Henderson, who became department chair in 2012, also appears in the film, but mostly to defend a prominently featured action he imposed in the face of a severe nursing shortage. In a dramatic segment of the documentary, he shut down an area of the new emergency department, creating a monumental patient backlog, to make the point “that we couldn’t continue to care for all these people with inadequate resources.”
“I caused the crisis and I had to defend the crisis. I was the villain,” he said, and then offered a fuller explanation of his actions than he did in the film.
He said that in the past, before Health Services Director Mitchell Katz’s arrival in 2011, “the way you got attention in the county system was to create a crisis. It wasn’t just me. It was throughout the system…If you have a crisis, resources are pulled from someone who’s not having a crisis to take care of your crisis. And so, without permission from the school [USC] or the county, I created a crisis knowing full well that it would create a pushback downtown that would allow them to hear my pleas that heretofore had gone ignored.
“It was manipulative, it was sneaky, and mea maxima culpa. But it worked,” he said, noting that more funding was soon made available for the desperately needed nurses.
Another top L.A. County emergency department official, Dr. Erin Wilkes, said she’s seen her good friend McGarry’s film more than a dozen times in various stages along the way. The two were residents together, beginning in the old hospital’s emergency department. Today, she’s the director of Emergency Medicine Systems Innovation & Quality.

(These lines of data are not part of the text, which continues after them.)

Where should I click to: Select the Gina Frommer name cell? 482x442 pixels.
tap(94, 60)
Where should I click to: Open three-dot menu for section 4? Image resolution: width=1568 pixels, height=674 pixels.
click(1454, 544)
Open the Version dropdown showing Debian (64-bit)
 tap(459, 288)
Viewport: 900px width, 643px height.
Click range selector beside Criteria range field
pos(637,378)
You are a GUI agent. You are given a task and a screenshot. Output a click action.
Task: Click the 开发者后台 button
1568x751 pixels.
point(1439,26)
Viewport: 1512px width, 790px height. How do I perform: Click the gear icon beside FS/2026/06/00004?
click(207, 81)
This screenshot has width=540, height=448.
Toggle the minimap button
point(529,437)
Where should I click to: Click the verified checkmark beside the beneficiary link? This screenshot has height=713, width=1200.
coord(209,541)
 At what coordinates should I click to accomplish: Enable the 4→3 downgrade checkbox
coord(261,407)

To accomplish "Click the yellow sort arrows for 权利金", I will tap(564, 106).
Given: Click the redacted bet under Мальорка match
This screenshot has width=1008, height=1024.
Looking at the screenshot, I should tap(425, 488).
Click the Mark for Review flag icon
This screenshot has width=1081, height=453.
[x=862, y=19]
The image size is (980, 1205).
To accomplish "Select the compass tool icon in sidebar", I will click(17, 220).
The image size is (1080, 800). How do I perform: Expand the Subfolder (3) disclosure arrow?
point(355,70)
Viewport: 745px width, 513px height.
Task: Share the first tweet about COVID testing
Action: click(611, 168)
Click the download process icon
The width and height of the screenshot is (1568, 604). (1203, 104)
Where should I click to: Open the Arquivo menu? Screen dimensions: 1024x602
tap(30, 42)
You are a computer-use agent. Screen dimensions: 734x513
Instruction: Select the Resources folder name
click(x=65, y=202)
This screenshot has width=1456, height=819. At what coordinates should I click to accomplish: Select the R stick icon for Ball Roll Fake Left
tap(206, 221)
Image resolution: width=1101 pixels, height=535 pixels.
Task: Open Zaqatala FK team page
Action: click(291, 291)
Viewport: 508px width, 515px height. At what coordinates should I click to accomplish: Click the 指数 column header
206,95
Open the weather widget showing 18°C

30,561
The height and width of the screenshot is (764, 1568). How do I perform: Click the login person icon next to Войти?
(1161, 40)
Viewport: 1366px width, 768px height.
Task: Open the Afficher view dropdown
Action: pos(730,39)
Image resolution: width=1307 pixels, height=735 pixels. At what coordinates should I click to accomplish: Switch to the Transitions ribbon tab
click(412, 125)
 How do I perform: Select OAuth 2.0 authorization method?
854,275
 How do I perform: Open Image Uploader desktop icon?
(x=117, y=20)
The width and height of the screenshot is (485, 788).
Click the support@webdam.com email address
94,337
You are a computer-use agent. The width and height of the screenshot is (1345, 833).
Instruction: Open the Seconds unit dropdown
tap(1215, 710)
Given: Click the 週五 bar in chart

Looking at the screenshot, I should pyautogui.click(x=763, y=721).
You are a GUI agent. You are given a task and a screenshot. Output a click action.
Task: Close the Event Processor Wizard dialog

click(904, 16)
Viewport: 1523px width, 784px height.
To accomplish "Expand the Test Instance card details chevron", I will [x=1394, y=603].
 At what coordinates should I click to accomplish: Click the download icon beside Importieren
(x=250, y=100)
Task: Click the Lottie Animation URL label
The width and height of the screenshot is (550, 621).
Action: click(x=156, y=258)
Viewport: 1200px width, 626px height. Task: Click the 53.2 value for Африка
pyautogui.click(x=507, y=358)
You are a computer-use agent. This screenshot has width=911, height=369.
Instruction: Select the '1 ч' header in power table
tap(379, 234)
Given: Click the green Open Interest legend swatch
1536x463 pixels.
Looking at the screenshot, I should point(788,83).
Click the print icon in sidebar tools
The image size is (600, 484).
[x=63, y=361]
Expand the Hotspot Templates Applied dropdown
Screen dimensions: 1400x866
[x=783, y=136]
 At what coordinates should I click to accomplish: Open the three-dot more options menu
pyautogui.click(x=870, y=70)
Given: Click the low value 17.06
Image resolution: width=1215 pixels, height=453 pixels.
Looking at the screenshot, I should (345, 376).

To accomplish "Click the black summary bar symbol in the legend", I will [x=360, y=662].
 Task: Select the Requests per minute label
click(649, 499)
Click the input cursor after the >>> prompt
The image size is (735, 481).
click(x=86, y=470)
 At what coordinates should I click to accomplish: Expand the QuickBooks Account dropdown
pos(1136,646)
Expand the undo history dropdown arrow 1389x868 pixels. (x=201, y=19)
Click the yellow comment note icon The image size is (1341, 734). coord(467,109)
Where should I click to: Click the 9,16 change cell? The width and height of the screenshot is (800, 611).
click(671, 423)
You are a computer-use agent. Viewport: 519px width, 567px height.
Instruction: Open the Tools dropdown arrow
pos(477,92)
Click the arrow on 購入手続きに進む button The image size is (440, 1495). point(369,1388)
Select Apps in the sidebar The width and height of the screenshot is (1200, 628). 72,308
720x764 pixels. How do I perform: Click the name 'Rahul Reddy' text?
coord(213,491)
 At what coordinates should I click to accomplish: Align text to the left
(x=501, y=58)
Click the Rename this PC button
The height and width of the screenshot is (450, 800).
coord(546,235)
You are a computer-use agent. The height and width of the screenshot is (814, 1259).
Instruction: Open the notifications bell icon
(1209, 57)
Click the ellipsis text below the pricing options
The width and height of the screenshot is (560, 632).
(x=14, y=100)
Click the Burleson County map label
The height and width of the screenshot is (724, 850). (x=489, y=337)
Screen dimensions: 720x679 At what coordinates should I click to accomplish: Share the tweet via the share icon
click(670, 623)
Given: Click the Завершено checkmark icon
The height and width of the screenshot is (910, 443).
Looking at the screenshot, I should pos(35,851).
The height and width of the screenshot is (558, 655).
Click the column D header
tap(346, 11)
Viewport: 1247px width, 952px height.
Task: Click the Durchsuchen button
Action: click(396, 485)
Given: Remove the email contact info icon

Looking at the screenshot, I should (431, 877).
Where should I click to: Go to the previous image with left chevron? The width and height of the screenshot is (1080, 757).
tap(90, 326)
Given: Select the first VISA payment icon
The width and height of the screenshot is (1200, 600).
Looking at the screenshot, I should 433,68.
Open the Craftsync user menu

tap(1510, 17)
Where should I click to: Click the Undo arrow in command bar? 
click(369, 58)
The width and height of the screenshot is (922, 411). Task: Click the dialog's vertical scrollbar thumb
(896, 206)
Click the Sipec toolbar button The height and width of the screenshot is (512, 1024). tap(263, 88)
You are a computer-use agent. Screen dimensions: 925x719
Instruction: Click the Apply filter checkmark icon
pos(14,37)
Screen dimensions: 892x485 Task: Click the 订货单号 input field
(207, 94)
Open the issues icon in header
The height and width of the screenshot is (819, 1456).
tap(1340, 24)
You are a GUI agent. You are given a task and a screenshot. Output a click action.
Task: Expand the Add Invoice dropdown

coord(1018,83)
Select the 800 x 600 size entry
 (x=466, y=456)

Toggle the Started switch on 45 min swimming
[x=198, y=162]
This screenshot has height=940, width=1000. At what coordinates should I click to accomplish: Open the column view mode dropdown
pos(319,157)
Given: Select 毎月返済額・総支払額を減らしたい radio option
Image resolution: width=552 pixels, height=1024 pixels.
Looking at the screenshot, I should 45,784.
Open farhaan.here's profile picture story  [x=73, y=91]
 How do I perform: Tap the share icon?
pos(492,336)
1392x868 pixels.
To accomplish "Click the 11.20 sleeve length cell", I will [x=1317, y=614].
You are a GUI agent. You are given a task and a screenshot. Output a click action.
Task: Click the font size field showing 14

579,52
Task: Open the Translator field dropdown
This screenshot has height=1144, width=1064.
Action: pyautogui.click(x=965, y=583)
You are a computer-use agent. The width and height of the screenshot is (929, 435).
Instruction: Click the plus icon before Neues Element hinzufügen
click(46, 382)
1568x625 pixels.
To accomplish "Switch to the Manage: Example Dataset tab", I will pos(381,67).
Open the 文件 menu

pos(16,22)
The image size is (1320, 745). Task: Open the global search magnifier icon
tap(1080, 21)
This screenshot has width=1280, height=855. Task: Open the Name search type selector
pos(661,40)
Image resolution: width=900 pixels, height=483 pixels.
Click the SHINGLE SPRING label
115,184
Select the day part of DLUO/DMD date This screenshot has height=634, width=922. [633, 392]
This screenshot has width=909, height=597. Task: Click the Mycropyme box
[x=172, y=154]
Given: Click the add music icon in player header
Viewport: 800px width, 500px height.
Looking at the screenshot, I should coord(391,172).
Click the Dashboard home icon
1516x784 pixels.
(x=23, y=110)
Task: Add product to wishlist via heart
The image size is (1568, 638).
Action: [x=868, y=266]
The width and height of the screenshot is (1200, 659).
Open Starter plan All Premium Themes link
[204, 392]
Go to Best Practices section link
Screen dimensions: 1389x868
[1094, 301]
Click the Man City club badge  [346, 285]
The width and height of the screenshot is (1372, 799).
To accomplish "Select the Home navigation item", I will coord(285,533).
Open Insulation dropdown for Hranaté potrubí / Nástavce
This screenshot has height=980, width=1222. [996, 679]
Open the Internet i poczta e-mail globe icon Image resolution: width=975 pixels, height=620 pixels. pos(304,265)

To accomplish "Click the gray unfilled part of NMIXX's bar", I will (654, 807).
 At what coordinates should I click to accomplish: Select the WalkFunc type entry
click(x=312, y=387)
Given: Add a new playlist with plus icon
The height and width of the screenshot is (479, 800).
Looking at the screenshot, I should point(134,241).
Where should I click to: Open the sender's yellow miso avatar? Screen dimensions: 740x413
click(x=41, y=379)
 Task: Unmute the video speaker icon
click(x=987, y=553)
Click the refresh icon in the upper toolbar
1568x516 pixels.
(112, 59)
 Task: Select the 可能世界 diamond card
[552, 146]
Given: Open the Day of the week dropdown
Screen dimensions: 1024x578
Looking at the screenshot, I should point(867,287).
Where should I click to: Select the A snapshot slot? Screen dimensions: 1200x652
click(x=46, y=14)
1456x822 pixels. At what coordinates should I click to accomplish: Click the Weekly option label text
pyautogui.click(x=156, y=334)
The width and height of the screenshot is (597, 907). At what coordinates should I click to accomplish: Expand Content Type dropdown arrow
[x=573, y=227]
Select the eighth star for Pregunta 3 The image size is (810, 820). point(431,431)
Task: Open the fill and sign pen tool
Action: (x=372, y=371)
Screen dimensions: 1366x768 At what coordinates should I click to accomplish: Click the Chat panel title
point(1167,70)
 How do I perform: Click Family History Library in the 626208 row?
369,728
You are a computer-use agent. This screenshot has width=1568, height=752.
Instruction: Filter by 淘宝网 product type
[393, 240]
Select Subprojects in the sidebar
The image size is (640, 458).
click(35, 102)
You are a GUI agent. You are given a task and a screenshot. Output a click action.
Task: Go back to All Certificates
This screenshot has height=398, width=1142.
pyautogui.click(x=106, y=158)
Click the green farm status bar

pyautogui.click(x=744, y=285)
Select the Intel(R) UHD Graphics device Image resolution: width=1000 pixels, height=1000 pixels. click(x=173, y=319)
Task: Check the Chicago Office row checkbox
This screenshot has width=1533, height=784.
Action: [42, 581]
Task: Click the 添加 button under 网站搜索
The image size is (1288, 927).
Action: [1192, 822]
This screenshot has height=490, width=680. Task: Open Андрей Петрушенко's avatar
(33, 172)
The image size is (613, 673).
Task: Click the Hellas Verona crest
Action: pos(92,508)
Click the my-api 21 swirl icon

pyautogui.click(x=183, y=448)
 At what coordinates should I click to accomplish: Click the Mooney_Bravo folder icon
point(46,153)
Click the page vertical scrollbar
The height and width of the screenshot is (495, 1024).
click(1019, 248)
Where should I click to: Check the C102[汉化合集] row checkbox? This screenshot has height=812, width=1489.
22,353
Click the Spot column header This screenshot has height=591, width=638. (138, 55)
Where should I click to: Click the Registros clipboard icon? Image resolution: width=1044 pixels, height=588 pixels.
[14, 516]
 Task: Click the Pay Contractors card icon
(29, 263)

Wilkes said she helped organize various Code Black screenings for county officials, including the Health Services executive team. The feedback was mostly positive, she said, although “there were a lot of questions about what the consent process was like.” Wilkes said McGarry obtained his first consents at the hospital and then got a second round of permissions after showing people the actual footage he wanted to use.
Wilkes said she’d now like to build on Code Black’s positive buzz by holding a panel discussion event at USC that would include McGarry, now an assistant professor of emergency medicine at New York-Presbyterian/Weill Cornell Medical College.
In a recent interview with the emergency medicine publication ACEPNow, McGarry talked about the demands of simultaneously pursuing his residency and filmmaking. “It was three years of no vacation,” he said. But he said he had no regrets.
“One thing that I feel very lucky to have experienced,” he said, “is nonmedical people sitting through some pretty tough stuff in cases we show. And at the end of the film people give us a standing ovation. I wish I could share that with every physician, nurse and X-ray tech who leaves a really tough shift.”